押し寄せるインバウンド、足りない人手…コロナ禍の影響が尾を引く屋形船や旅館・ホテル業の苦悶
扶養されている人がパートで働く場合、収入が一定額に達すると社会保険料の負担が生じて手取り額が減る「年収の壁」も立ちはだかる。
中央区のホテル「住庄ほてる」の角田隆社長(55)は、働き手を確保しようと賃上げに踏み切ったが、一部の従業員が、「時給が上がると『年収の壁』のせいで、手取り額が減ってしまう」として就業時間の短縮を申し出てきたという。
結果的に人手不足に拍車がかかり、社長自らフロントや清掃の業務を担っている。角田社長は「業務を徹底的に効率化し、常にギリギリの状態で営業している。他の宿泊施設の経営者と会っても、人が足りないという話ばかりだ」とため息をつく。

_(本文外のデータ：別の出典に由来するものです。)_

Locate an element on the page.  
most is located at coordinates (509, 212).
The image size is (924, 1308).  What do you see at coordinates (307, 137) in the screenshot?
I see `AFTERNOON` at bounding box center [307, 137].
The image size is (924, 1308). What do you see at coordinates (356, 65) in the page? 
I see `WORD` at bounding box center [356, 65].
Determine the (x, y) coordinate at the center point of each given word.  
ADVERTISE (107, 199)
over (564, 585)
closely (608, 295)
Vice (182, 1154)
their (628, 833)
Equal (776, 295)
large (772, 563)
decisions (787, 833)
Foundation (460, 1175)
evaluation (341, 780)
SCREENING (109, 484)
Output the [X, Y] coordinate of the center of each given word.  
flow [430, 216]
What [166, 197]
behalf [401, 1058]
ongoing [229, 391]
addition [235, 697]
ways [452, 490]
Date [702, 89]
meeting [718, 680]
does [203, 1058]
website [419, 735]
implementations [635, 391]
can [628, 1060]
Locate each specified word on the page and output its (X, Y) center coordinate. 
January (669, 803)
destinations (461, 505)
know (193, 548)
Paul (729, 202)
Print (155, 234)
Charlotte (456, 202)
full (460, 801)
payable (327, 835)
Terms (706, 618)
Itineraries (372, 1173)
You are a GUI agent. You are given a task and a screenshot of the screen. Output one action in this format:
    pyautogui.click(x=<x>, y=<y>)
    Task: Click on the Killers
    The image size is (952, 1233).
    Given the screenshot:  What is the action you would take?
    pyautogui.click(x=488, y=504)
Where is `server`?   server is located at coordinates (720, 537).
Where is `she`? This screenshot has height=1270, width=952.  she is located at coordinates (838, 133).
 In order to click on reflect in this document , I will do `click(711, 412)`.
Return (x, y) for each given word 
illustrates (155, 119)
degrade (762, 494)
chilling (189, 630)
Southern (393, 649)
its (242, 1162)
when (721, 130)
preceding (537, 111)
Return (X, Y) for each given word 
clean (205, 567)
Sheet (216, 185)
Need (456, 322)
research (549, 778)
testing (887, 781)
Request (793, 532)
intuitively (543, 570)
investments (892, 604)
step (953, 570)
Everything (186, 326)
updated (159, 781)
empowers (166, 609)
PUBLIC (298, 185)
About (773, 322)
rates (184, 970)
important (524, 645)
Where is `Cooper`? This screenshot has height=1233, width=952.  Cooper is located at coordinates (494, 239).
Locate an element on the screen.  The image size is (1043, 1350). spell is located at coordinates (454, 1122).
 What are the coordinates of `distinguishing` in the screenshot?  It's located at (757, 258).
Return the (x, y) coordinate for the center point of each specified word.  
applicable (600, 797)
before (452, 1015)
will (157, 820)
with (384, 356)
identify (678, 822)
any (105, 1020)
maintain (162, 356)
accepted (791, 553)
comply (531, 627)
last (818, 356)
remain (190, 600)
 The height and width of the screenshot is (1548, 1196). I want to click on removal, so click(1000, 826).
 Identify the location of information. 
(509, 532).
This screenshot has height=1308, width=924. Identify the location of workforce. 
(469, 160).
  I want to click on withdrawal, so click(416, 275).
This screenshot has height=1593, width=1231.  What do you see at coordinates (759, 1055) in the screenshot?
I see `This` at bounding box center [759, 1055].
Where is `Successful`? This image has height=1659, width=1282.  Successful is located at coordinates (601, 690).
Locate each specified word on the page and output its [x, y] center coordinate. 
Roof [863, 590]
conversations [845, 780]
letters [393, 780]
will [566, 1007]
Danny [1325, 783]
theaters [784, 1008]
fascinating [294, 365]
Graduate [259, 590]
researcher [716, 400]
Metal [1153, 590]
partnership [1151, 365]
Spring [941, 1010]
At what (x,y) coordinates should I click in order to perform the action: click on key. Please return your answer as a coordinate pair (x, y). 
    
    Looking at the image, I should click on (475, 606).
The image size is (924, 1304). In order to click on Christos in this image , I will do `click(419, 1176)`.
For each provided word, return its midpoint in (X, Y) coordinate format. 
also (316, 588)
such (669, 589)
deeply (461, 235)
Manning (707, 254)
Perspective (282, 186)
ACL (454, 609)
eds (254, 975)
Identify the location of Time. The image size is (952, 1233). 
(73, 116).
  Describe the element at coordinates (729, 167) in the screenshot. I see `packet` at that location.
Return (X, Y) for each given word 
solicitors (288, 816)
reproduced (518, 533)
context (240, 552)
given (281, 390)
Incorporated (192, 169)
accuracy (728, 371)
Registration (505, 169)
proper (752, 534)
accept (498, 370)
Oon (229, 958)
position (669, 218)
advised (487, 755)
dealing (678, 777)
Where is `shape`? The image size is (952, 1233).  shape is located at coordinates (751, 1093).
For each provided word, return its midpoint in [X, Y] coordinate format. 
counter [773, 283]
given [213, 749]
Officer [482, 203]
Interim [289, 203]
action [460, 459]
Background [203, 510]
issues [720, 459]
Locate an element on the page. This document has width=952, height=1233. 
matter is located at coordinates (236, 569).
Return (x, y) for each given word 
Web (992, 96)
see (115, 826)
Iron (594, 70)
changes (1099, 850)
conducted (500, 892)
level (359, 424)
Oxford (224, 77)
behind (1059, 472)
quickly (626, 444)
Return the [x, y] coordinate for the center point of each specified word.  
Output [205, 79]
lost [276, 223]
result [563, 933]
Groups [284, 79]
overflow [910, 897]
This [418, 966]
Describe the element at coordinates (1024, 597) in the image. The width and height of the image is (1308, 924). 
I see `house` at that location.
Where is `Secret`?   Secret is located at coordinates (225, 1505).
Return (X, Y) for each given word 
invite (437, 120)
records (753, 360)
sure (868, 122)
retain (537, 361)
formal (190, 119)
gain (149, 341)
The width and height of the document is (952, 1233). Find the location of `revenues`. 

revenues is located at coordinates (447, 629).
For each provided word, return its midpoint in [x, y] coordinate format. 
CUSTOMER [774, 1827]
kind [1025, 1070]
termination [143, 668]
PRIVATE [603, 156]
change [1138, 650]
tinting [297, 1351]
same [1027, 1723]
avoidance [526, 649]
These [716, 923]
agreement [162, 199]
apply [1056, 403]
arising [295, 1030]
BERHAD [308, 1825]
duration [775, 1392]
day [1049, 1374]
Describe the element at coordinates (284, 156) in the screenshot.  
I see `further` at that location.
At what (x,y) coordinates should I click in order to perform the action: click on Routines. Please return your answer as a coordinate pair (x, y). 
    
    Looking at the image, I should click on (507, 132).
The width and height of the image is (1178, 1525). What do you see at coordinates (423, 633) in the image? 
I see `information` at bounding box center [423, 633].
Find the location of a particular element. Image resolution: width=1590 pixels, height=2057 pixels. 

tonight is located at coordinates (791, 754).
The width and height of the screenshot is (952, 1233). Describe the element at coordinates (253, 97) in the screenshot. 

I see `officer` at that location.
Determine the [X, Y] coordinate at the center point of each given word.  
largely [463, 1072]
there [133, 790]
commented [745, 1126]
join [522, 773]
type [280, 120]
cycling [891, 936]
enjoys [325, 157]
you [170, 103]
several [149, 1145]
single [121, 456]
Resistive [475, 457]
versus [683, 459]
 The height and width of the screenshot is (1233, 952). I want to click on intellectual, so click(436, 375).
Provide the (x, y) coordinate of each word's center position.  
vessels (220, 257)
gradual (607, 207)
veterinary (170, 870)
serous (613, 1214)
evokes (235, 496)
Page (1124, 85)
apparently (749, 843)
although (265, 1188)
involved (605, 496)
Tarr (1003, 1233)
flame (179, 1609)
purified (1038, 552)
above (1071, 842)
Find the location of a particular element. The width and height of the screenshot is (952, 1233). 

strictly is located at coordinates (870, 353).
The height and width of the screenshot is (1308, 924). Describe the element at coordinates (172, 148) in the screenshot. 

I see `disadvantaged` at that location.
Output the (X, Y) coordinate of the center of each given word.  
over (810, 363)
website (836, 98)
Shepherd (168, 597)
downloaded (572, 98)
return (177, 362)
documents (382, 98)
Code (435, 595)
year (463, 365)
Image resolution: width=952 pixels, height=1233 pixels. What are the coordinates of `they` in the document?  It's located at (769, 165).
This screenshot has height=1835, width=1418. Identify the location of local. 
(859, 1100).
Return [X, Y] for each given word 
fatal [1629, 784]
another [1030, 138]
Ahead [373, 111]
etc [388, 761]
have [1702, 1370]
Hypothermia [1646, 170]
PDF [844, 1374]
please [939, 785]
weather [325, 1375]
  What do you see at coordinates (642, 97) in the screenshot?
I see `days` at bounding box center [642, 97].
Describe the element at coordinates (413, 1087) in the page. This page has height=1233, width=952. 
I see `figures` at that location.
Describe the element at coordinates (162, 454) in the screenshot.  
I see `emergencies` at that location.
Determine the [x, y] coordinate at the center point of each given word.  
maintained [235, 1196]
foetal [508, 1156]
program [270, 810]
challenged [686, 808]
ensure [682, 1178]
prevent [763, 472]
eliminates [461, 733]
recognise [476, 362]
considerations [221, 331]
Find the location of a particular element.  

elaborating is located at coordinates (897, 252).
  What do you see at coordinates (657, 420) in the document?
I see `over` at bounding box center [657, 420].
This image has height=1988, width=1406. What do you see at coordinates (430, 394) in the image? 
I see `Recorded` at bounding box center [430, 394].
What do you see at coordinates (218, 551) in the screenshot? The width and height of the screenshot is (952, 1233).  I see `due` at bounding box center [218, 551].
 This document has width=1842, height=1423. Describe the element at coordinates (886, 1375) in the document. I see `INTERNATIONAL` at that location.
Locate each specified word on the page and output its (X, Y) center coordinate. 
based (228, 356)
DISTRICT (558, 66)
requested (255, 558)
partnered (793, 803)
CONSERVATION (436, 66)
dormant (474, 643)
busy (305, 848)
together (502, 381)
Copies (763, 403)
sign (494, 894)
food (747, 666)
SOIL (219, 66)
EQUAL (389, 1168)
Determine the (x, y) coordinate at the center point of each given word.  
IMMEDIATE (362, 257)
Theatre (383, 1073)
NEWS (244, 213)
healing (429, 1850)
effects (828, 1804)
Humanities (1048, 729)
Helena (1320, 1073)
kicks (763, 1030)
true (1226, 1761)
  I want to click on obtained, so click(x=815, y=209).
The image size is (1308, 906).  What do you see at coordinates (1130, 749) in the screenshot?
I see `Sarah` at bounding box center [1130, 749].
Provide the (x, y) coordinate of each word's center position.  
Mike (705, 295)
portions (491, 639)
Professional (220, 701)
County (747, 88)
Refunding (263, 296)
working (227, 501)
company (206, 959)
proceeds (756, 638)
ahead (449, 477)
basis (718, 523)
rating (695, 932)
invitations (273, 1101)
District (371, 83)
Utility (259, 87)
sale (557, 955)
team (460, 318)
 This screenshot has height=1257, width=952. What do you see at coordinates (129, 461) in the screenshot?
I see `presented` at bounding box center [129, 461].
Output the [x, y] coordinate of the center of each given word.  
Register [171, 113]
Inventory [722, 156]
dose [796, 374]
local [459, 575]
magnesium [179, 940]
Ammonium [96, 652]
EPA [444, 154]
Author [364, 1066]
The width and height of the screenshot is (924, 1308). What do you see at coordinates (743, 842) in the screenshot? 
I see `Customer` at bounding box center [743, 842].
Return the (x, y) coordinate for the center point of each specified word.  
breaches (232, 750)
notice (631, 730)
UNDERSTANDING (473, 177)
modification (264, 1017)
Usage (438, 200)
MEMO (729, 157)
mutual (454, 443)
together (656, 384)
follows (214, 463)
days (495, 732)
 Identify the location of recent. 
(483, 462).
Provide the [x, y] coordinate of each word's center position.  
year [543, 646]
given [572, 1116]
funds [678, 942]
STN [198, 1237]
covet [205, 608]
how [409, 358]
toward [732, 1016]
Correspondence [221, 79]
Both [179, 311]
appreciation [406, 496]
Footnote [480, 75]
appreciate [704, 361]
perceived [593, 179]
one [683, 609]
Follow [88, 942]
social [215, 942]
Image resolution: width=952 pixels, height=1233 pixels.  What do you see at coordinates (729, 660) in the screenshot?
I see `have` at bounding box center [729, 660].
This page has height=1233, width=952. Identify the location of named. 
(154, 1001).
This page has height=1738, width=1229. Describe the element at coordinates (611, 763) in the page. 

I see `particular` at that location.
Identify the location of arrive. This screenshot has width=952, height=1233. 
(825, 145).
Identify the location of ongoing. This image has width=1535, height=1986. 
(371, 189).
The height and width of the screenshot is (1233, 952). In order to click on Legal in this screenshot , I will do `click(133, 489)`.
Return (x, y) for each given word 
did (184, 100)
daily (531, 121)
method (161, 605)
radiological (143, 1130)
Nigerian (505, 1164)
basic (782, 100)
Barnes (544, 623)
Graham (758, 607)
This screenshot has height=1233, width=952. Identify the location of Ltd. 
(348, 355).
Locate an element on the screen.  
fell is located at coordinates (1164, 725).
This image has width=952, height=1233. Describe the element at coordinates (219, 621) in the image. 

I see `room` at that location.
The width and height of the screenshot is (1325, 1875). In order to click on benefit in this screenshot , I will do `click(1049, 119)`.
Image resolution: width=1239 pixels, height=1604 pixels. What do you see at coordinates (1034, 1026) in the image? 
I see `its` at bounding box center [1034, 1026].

国立社会保障・人口問題研究所の推計では、20年に928万人だった都内の生産年齢人口(15~64歳)は30年をピークに減少に転じ、50年には20年比6%減の870万人と、労働者全体が減っていく見通しだ。
中央大の阿部正浩教授(労働経済学)は「首都東京の人手不足は日本経済へ与えるダメージが大きく、中長期的に経済成長率を押し下げる恐れがある」と指摘。「都は企業の人材確保を支援するとともに、高齢者や女性も活躍できる職場作りなどを後押しする必要がある」と話す。